Therefore, the ditch number of the inclined wire net can be automatically identified by photographing through an industrial camera; the automatic focal length adjustment of the industrial camera solves the problems that when the line net is tilted, the line net is easily damaged or the photographing is unclear due to the limited operation space and the careless operation; after photographing is finished, the number of grooves of the inclined line net is automatically identified through a software algorithm, so that the problem that personnel are easy to miss numbers and leak numbers in the process of counting the line grooves can be solved; the invention is applied to the problem caused by the diagonal network in the silicon wafer cutting process, can reduce the abnormity such as line mark, thickness, warping and the like caused by the diagonal network in the silicon wafer cutting process, and effectively improves the silicon wafer production yield.

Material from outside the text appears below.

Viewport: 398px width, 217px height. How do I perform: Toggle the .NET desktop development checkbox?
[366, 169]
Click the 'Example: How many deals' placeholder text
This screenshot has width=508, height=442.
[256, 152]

In a third aspect, the present invention also provides an electronic device, including:
a memory storing computer executable instructions;
a processor configured to execute the computer-executable instructions,
wherein the computer executable instructions, when executed by the processor, perform the steps of any of the methods for automatically identifying a diagonal network described above.
In a fourth aspect, the present invention also provides a computer readable storage medium storing computer executable instructions which when executed by a processor implement the steps of any of the above methods for automatically identifying a diagonal network.

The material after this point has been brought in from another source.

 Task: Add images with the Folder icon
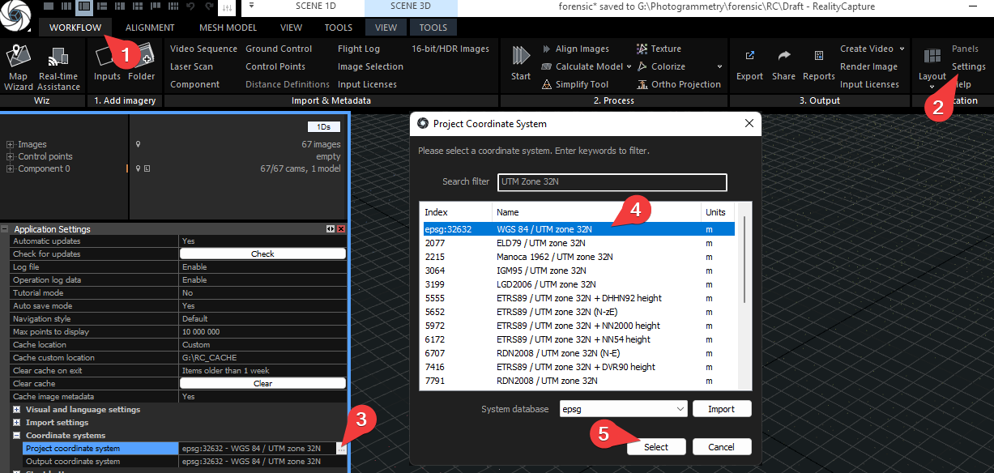point(142,65)
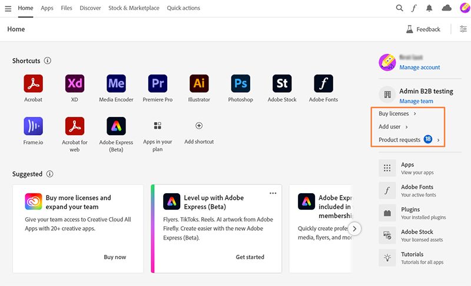Viewport: 471px width, 286px height.
Task: Expand the Add user option
Action: (x=393, y=127)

It can be seen that the present invention provides an electronic device and a storage medium for automatically identifying a diagonal network, comprising: one or more memories, one or more processors. The memory is used for storing the program codes, intermediate data generated in the running process of the program, the output result of the model and model parameters; the processor is used for processor resources occupied by code running and a plurality of processor resources occupied when training the model.
The invention is described in further detail below with reference to the drawings and the detailed description.
Detailed Description
For the purpose of making the objects, technical solutions and advantages of the present invention more apparent, the technical solutions of the present invention will be clearly and completely described below with reference to the accompanying drawings, and it is apparent that the described embodiments are some embodiments of the present invention, not all embodiments. All other embodiments, which can be made by those skilled in the art based on the embodiments of the invention without making any inventive effort, are intended to be within the scope of the invention.

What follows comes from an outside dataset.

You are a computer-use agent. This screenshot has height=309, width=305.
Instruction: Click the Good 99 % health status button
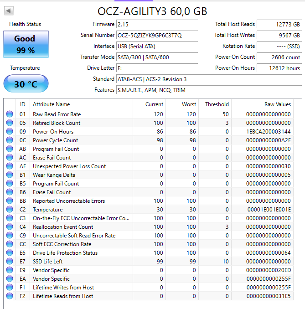26,44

Referring to fig. 2-5, a method for automatically identifying a diagonal web, comprising the steps of:
step S1, collecting image information of a to-be-tested inclined wire network.
And S2, performing image processing on the acquired image information, and recognizing the number of grooves of each main roller of the diagonal web.
And S3, carrying out difference value calculation on the obtained groove number data of each main roller to obtain the actual groove number of the diagonal network to be tested.
And S4, comparing the actual groove number of the to-be-detected inclined wire net with a preset process standard value.
And S5, judging whether the cutting process requirements are met or not according to the comparison result, and outputting the result to the man-machine interaction interface.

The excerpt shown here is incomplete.